## PROMPT
Once you reach the line containing "管理登陆 (1073, 2383)" in the data below, restate each line word for word up to and including the one containing "For every named".

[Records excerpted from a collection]
::::

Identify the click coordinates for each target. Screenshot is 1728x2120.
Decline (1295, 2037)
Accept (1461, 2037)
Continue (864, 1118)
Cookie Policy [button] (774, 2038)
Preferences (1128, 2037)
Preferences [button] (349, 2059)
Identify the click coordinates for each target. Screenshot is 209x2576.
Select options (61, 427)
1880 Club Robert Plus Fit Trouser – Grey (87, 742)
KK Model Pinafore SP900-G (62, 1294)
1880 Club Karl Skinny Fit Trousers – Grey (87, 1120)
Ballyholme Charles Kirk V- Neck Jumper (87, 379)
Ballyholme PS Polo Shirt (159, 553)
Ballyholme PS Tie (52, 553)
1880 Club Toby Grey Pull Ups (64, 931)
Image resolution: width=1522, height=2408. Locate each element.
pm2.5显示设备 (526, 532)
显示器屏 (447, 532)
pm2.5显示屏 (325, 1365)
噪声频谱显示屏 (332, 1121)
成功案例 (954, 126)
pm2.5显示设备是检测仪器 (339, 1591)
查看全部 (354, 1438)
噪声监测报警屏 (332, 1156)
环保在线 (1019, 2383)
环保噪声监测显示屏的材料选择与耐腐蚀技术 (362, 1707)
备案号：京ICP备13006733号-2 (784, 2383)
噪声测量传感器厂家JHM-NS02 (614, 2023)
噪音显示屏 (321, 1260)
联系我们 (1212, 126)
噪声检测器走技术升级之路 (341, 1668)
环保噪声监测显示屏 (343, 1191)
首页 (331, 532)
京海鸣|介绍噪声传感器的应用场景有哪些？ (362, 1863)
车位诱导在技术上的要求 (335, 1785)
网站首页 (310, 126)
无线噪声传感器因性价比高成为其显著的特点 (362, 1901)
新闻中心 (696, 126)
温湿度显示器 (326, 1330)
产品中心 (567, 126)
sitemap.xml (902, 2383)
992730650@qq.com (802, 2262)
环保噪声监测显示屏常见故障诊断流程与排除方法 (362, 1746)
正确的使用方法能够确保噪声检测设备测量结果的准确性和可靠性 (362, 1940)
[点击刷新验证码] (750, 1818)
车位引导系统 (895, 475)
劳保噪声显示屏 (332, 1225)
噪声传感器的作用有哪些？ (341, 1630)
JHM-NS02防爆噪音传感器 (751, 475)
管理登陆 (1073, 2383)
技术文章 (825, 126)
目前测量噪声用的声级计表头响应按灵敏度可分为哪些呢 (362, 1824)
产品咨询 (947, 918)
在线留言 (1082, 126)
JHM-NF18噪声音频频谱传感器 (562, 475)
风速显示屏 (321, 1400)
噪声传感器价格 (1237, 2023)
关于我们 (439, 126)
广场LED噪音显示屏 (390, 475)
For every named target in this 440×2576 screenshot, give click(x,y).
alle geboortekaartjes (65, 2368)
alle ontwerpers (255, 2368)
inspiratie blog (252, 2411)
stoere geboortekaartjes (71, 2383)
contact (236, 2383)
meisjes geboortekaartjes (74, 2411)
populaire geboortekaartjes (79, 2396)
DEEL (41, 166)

::::

## ANSWER BOX
管理登陆 (1073, 2383)
技术文章 (825, 126)
目前测量噪声用的声级计表头响应按灵敏度可分为哪些呢 (362, 1824)
产品咨询 (947, 918)
在线留言 (1082, 126)
JHM-NF18噪声音频频谱传感器 (562, 475)
风速显示屏 (321, 1400)
噪声传感器价格 (1237, 2023)
关于我们 (439, 126)
广场LED噪音显示屏 (390, 475)
For every named target in this 440×2576 screenshot, give click(x,y).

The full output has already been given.